Ottawa, ON— The combination of Sturge-Weber and Klippel-Trénaunay syndromes in a patient may be a single entity, said Catherine C. McCuaig, MD, associate professor, University of Montreal. She described four patients with the combined syndromes undergoing treatment at Sainte Justine Hospital.

Sturge-Weber syndrome combines a facial port-wine stain and/or vascular, neurologic, and ocular abnormalities. The port-wine stain has V1 distribution with choroid and ipsilateral meningeal vascular anomalies. People with Sturge-Weber syndrome may have soft tissue and skeletal overgrowth. Dentition may be affected.

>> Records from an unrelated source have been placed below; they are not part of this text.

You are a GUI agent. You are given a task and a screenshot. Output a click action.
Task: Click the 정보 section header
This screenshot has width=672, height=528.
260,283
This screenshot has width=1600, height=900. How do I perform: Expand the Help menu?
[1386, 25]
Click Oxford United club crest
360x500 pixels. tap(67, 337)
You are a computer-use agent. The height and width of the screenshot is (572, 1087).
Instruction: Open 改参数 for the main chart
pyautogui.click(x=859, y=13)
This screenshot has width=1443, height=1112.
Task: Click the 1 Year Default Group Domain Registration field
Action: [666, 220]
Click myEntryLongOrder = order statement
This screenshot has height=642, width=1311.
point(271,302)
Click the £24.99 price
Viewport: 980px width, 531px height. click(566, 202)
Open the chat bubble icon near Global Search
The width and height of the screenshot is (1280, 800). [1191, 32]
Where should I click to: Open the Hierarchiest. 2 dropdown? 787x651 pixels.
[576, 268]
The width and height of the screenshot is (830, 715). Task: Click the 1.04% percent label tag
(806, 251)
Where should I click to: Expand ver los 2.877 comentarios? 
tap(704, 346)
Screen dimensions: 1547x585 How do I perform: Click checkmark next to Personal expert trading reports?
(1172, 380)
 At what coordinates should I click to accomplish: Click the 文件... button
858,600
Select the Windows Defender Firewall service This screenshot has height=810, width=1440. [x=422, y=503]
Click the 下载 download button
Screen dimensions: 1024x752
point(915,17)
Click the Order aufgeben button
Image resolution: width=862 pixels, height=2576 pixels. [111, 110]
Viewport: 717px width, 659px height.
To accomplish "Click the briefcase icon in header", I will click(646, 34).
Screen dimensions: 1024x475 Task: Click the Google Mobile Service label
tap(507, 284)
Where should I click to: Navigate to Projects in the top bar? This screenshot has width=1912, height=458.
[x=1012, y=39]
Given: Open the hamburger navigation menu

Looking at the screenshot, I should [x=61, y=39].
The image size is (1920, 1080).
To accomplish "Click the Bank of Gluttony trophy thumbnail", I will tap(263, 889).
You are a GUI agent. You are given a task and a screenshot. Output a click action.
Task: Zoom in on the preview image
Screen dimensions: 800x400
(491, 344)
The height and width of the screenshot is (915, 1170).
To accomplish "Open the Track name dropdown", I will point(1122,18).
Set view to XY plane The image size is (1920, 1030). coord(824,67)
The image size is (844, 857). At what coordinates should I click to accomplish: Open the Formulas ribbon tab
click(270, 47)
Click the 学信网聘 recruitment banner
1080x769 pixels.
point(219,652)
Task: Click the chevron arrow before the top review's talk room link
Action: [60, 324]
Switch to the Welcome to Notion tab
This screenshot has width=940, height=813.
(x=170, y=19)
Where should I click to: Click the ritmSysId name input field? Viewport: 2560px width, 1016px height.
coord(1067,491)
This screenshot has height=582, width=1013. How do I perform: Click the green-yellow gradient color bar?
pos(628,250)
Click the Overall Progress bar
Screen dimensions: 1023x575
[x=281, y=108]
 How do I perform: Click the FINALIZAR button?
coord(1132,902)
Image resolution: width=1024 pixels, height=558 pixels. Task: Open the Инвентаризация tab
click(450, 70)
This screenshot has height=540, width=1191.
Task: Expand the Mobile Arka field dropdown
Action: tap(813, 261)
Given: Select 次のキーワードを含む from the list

Prognosis is related to neurologic involvement: seizures and developmental delays.

Cerebral imaging of Sturge-Weber
syndrome indicates:
• Anomalies of ipsilateral cerebral veins,
• Anomalies of the dural sinus,
• Enlarged choroid plexus,
• Arteriovenous malformations,
• Arterial thrombosis,
• Gyriform cortical calcifications, and
• Subsequent atrophy.

Klippel-Trénaunay syndrome combines:
• Vascular malformations of the capillary, venous, and lymphatic types,
• Venous anomalies including abnormal superficial veins (e.g., lateral venous anomaly, deep venous hypoplasia, duplications, abnormal venous valves), and
• Limb hypertrophy.
Combined syndromes


Dr. McCuaig described four cases of combined Sturge-Weber and Klippel-Trénaunay syndromes. Three of the patients were male, one was female. They ranged in age from four to 25 years.
“All patients had a patchy port-wine stain with soft tissue hypertrophy,” she said at the annual meeting of the Canadian Dermatology Association. Patients received between seven and 30 treatments with pulsed dye laser. Therapy was associated with improvement on the forehead, neck, thorax, and proximal upper extremities, but the centro-facial area resisted treatment.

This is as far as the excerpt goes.